**EXCERPT**
• • • • •

Archival Runway Shows

It’s quarantine season—newfound, unusual, and aggressively un-chic. Your friends are on their fourth re-watch of Friends (as if Ross and Rachel will somehow work it out this time) while you sit there, floating through time and space with nothing but your phone, laptop, and a dangerously high screen-time report to keep you company.


And because you’re different, you’ve already moved past the “baking banana bread” phase and the “online yoga in a messy living room” phase. Now, you’re ready for culture. Not Devil Wears Prada culture—you’ve seen that one so many times you can now quote Stanley Tucci’s lines in your sleep. We’re talking actual fashion: the kind that makes you feel like you’ve been front row since birth, even though the closest you’ve gotten is a live stream buffering on your cracked iPad.


Here’s your runway show lineup—fashion history’s cinematic equivalents of comfort food—served to you so you can pretend you’re at Paris Couture Week while actually wearing pajama bottoms and eating cereal for dinner.

• • • • •

**TASKS FOR THIS EXERCISE**
**a)** Name every electronic device mentioned in the excerpt on archival runway shows.
**b)** Write the next part of the archival runway shows text, beginning after its final sentence.
The data that follows comes from a separate source and is unrelated to the text above.

**RECORDED INFORMATION**
• • • • •

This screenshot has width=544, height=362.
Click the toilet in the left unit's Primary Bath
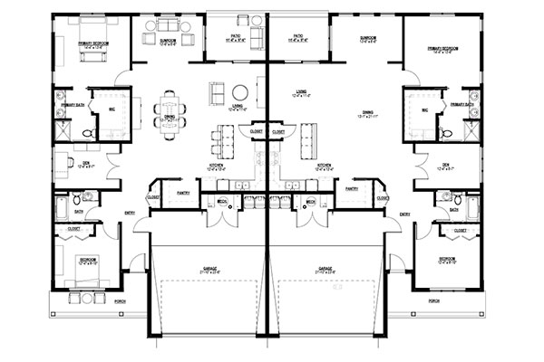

• • • • •

**OUTPUTS IN ORDER**
**a)** phone, laptop, iPad

**b)**
Chanel Autumn/Winter 2015 Couture

Chanel Autumn/Winter 2015 Couture

Karl Lagerfeld turned the Grand Palais into a full-blown casino, proving that fashion week can be equal parts haute couture and high-stakes poker night. Kristen Stewart, Julianne Moore, and Lara Stone “played” at blackjack tables while models floated by in intricately embroidered suits that could probably pay off your rent for the next 25 years. Perfect for when you want escapism with a side of quiet existential dread about your bank account.


Valentino Haute Couture Spring/Summer 2008

Valentino Spring/Summer 2008

This is the last collection designed by the man himself—Valentino Garavani—before he hung up his measuring tape. Think sweeping gowns, unapologetic glamour, and the kind of unapologetic use of chiffon that says, “Yes, I live in a villa and have an army of butlers.” Watch this when you want to feel nostalgic for an era you weren’t even alive for, but insist on mourning anyway.


Hussein Chalayan Fall 2000 "Runway Show"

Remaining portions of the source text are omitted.